Let me focus on AVX2, the instruction set supported by effectively all x64 (Intel and AMD) processors. We can load 32-byte registers and write 32-byte registers. Thus we need a function that takes a 32-byte register and inserts a line-feed character at some location (N) in it. For cases where N is less than 16, the function shifts the input vector right by one byte to align the data correctly, using _mm256_alignr_epi8 and _mm256_blend_epi32, before applying the shuffle mask and inserting the newline. When N is 16 or greater, it directly uses a shuffle mask from the precomputed shuffle_masks array to reorder the input bytes and insert the newline, leveraging a comparison with `0x80` to identify the insertion point and blending the result with a vector of newline characters for efficient parallel processing.

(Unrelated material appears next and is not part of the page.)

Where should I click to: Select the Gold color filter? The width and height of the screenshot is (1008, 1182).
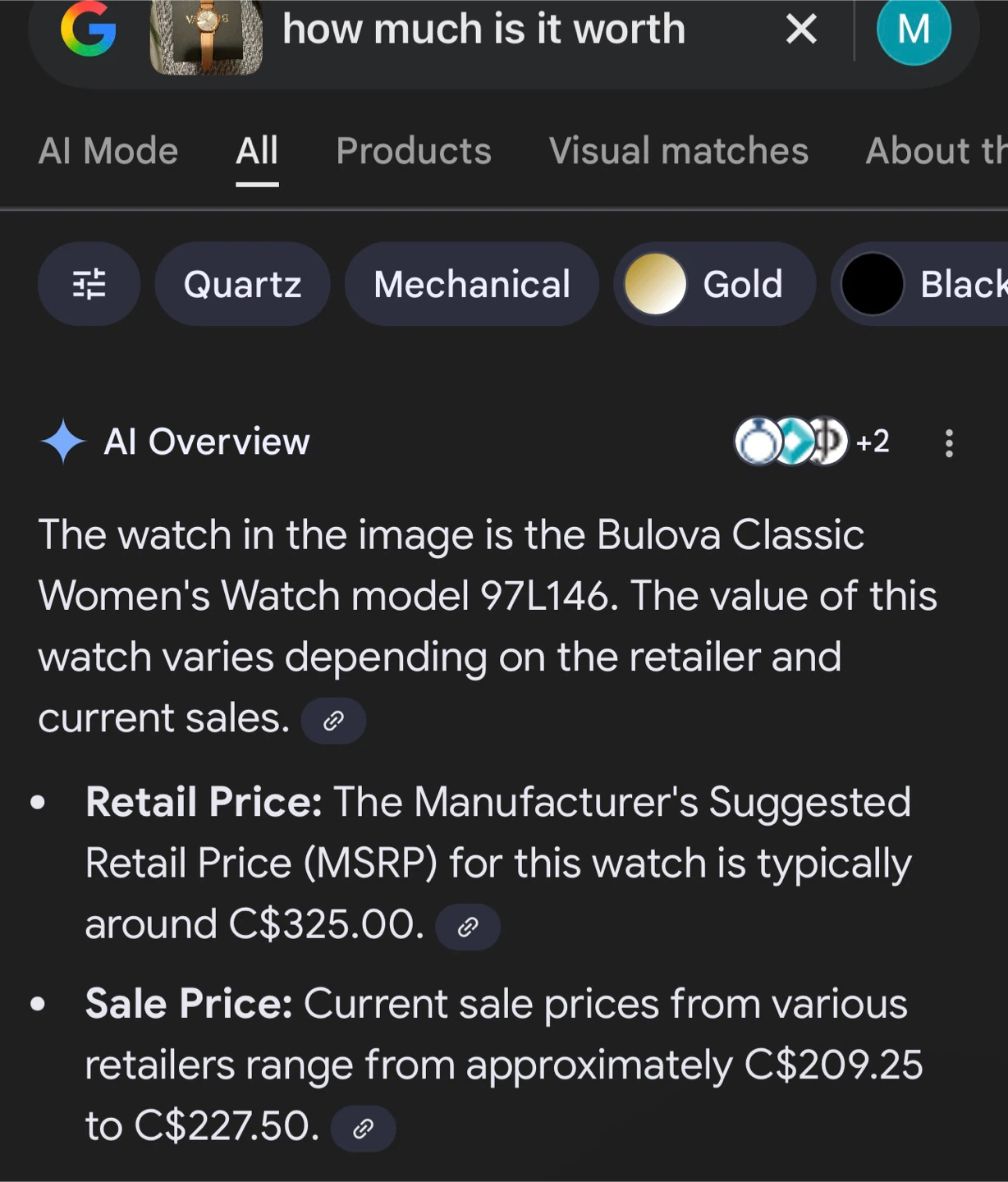pyautogui.click(x=714, y=284)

inline __m256i insert_line_feed32(__m256i input, int N) { __m256i line_feed_vector = _mm256_set1_epi8('\n'); __m128i identity = _mm_setr_epi8(0, 1, 2, 3, 4, 5, 6, 7, 8, 9, 10, 11, 12, 13, 14, 15); if (K >= 16) { __m128i maskhi = _mm_loadu_si128(shuffle_masks[N - 16]); __m256i mask = _mm256_set_m128i(maskhi, identity); __m256i lf_pos = _mm256_cmpeq_epi8(mask, _mm256_set1_epi8(0x80)); __m256i shuffled = _mm256_shuffle_epi8(input, mask); __m256i result = _mm256_blendv_epi8(shuffled, line_feed_vector, lf_pos); return result; } // Shift input right by 1 byte __m256i shift = _mm256_alignr_epi8( input, _mm256_permute2x128_si256(input, input, 0x21), 15); input = _mm256_blend_epi32(input, shift, 0xF0); __m128i masklo = _mm_loadu_si128(shuffle_masks[N]); __m256i mask = _mm256_set_m128i(identity, masklo); __m256i lf_pos = _mm256_cmpeq_epi8(mask, _mm256_set1_epi8(0x80)); __m256i shuffled = _mm256_shuffle_epi8(input, mask); __m256i result = _mm256_blendv_epi8(shuffled, line_feed_vector, lf_pos); return result; }
Can we go faster by using such a fancy function ? Let us test it out. I wrote a benchmark. I use a large input string on an Intel Ice Lake processor with GCC 12.
| character-by-character | 1.0 GB/s | 8.0 ins/byte |
| memcpy | 11 GB/s | 0.46 ins/byte |
| AVX2 | 16 GB/s | 0.52 ins/byte |
The handcrafted AVX2 approach is faster in my tests than the memcpy approach despite using more instructions. However, the handcrafted AVX2 approach stores data to memory using fewer instructions.